--- What you need to do ---
Transcribe the part of the excerpt on the reduced search method that starts at the words "method as function" and stops after "with the basicMapper()".

--- Selection ---
Begin
The first approach creates a new Token
object per word and file. We have noted that common words, for example, the
, take a lot of documents associated and a lot of them have low values of tfxidf
. We have changed our mapper method to take into account only 100 files per word, so the number of Token
objects generated will be smaller.
We have implemented this version in the reducedSearch()
method of the ConcurrentSearch
class. This method is very similar to the basicSearch()
method. It only changes the stream operations that generate the QueryResult
object, as follows:
invertedIndex.parallel() .filter(line -> set.contains(Utils.getWord(line))) .flatMap(ConcurrentSearch::limitedMapper) .forEach(results::append);
Now, we use the limitedMapper()
method as function in the flatMap()
method.
This method is similar to the basicMapper()
method, but, as we mentioned earlier, we only take into account the first 100 documents associated with every word. As the documents are sorted by its tfxidf
value, we are using the 100 documents in which the word is more important, as follows:
public static Stream<Token> limitedMapper(String input) { ConcurrentLinkedDeque<Token> list = new ConcurrentLinkedDeque(); String word = Utils.getWord(input); Arrays.stream(input.split(",")) .skip(1) .limit(100) .parallel() .forEach(token -> { list.add(new Token(word, token)); }); return list.stream(); }
The only difference with the basicMapper()
End
--- Given data ---
Begin
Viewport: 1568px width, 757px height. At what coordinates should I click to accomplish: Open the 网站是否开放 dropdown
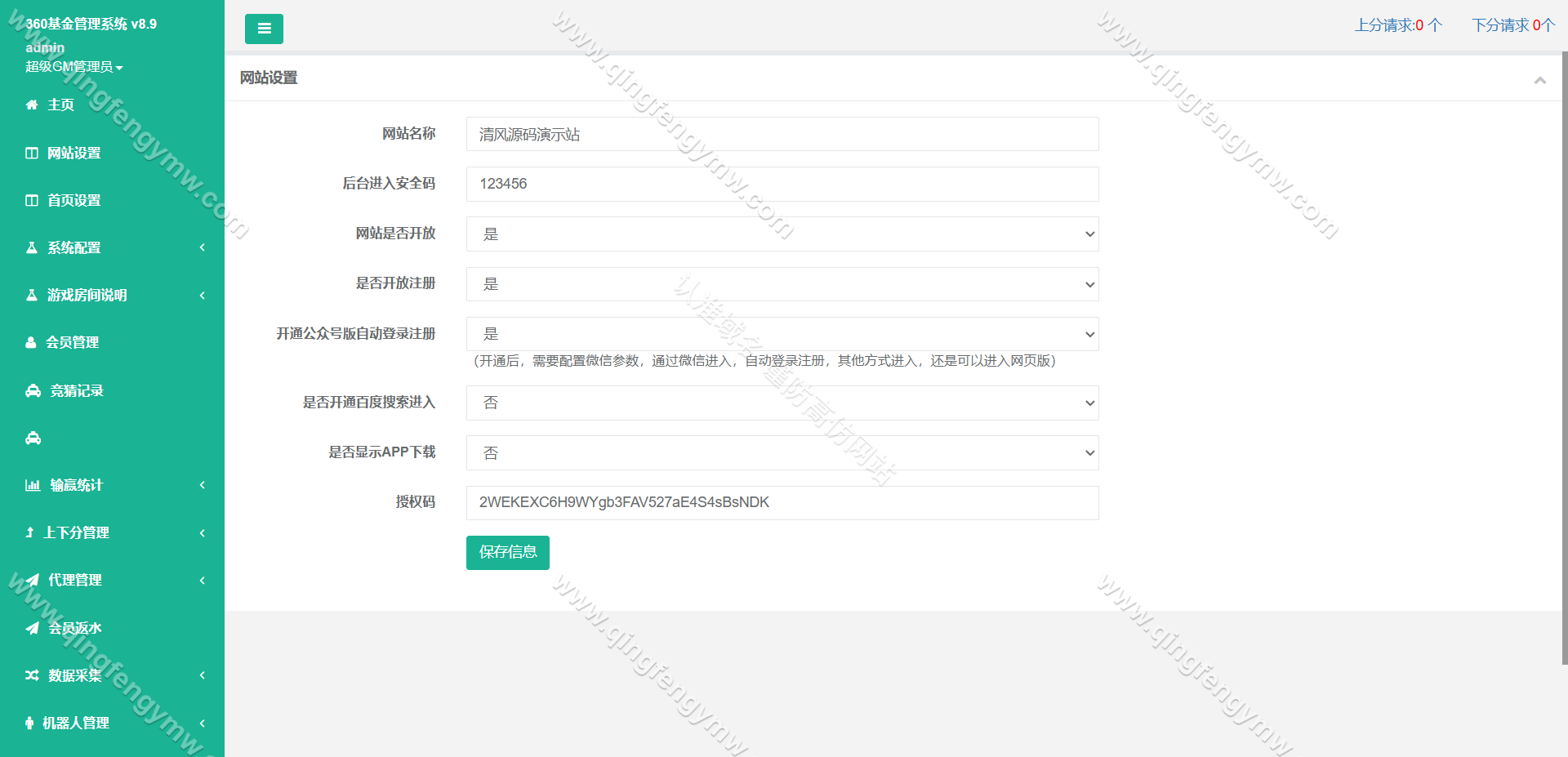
End
--- Finished exercise ---
method as function in the flatMap()
method.
This method is similar to the basicMapper()
method, but, as we mentioned earlier, we only take into account the first 100 documents associated with every word. As the documents are sorted by its tfxidf
value, we are using the 100 documents in which the word is more important, as follows:
public static Stream<Token> limitedMapper(String input) { ConcurrentLinkedDeque<Token> list = new ConcurrentLinkedDeque(); String word = Utils.getWord(input); Arrays.stream(input.split(",")) .skip(1) .limit(100) .parallel() .forEach(token -> { list.add(new Token(word, token)); }); return list.stream(); }
The only difference with the basicMapper()